For collectible or niche products, I have found that a second similar item as the freebee works best, rather than a BOGO.  This is stronger than simply doubling the original offer, as the similar bonus item decreases the customer’s cost per item, but does not cheapen or lessen the exclusivity of the original item.  This also allows for the depiction of a second strong visual image of the event.  For Horticulture I have had success with buy 2 get 1 free as well as giving away a second similar item.  Both approaches have achieved a higher RPO than the BOGO, due to upsell multiples.  As always, the answer is to test, test, test.

It’s easy to make the mistake that more is always better.  If we add in an extra freebee, of course response will increase, but in reality the freebee can be detrimental if it takes focus away from the main item offered.  When creating your offer, you need to watch out that your amazing offer doesn’t turn into ‘the kitchen sink’.  This is one occasion were more can actually hurt rather than help response.

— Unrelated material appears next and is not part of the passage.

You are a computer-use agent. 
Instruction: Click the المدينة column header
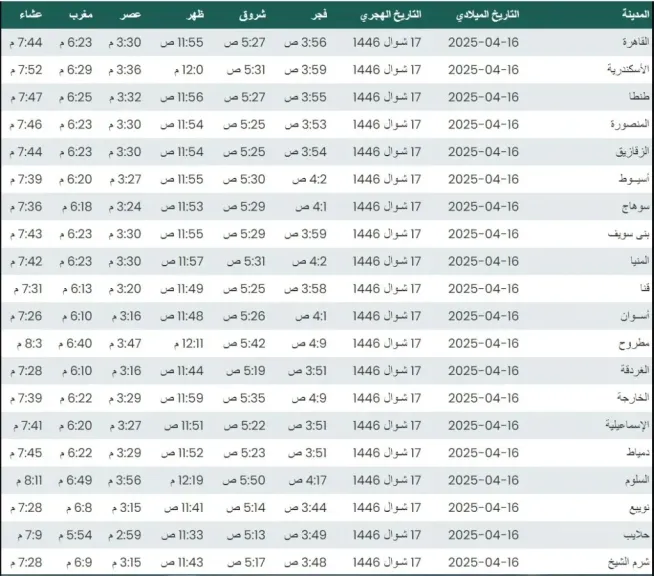pos(636,14)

We created a beautiful 6*9 mail package for a die-cast car offer.  The offer consisted of a free die-cast car with the purchase of two other cars.  Each car also came with a free glossy trading card.  The offer was successful and rolled-out.  On an expansion mailing we decided to test adding in an extra freebee.  For the program, we had produced a leather display wallet to show off the trading cards.  It sold well inshipment, as well as an upsell to phone orders, so it seemed like a logical freebee to test.  For the mailing we A/B split, with 2/3 getting the original offer, and 1/3 getting the free display wallet in addition to the original offer.  Normally the test portion of the mailing would be much smaller, but we went with a larger test size because the response to the second offer had to be better, as the customer was receiving everything from the original offer, plus more.

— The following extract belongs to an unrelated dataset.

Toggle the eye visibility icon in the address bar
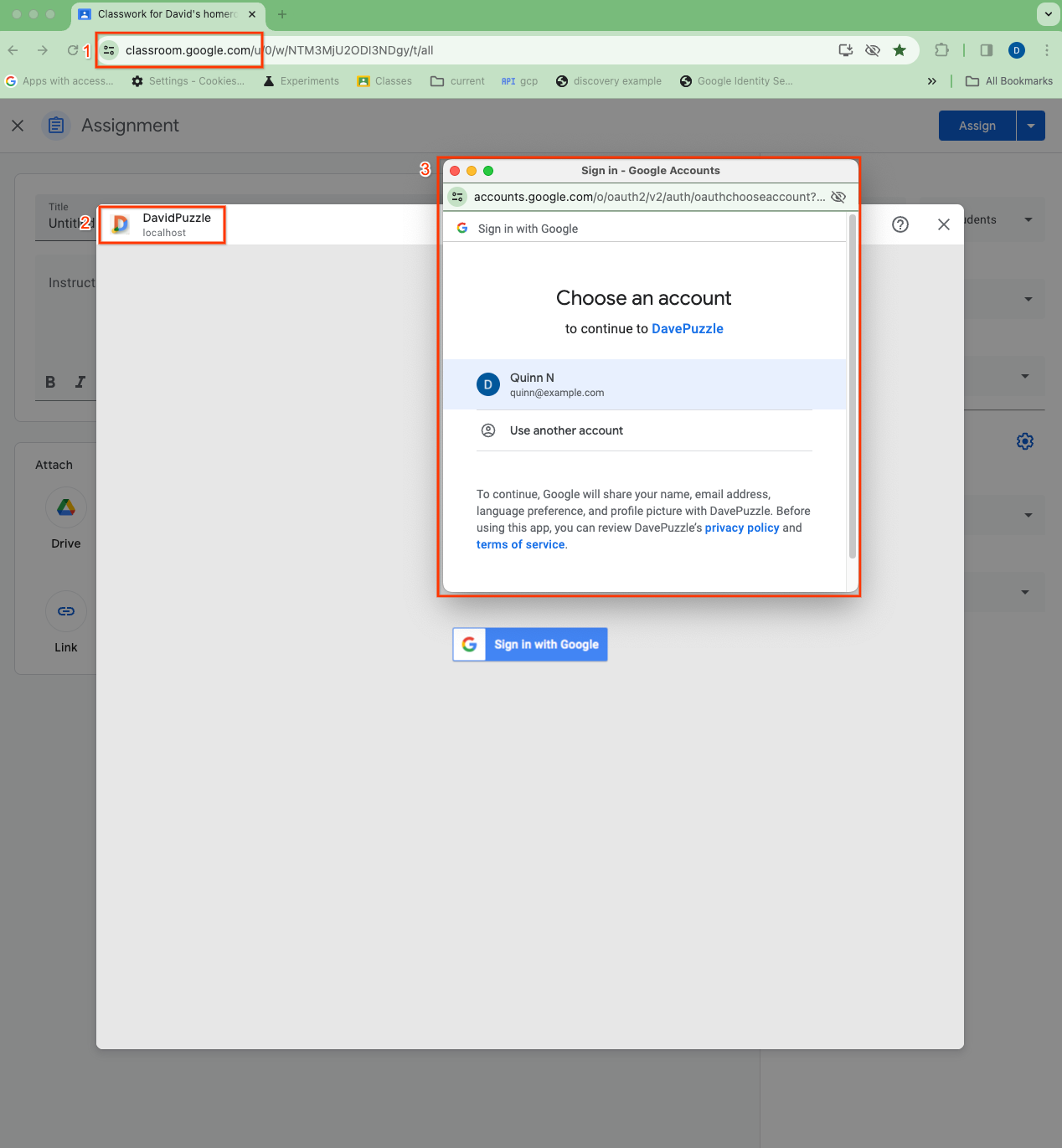 (873, 50)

Response from the test group dropped by 20%, while the control group continued to perform the same as prior mailings.  The original offer was great and focused overwhelmingly on the free car.  The test offer, distracted some of the customer’s focus away from the free car and shifted it to the less impressive free display wallet.  In hindsight, the results made sense.  When we created the offer we fell into the trap of more is always better, but the math proved sometimes less is more.

A collectible is a niche product; this has its advantages and disadvantages.  I have found a success rate for collectible television spots of better than 1 in 4 while successful mass market spots range from 1 in 20 to 1 in 40+.  Collectibles will never do the overall sales of a mass market product, however, product niches can often be targeted very successfully.  For the Obama Presidential Coins, one individual station accounted for 50,000 customers.

Programming also is more impactful on a niche product.  On a recent campaign, spots airing on a profitable station did 2.5x to 3x when the spot ran on a program that was related to the genre of the collectible and over 7x when the programming concerned the actual subject matter of the product.  Typically it was only an additional 10% expense to make sure that we aired during specific shows.

Niche products require more of an exacting pinpoint rather than shotgun approach.  They do not offer the retail opportunity, however niche product customers have a higher lifetime value, as they often continue to purchase similar products in the future.  Niche products do not offer the home-run potential of a mass market product, but they definitely offer a better batting average.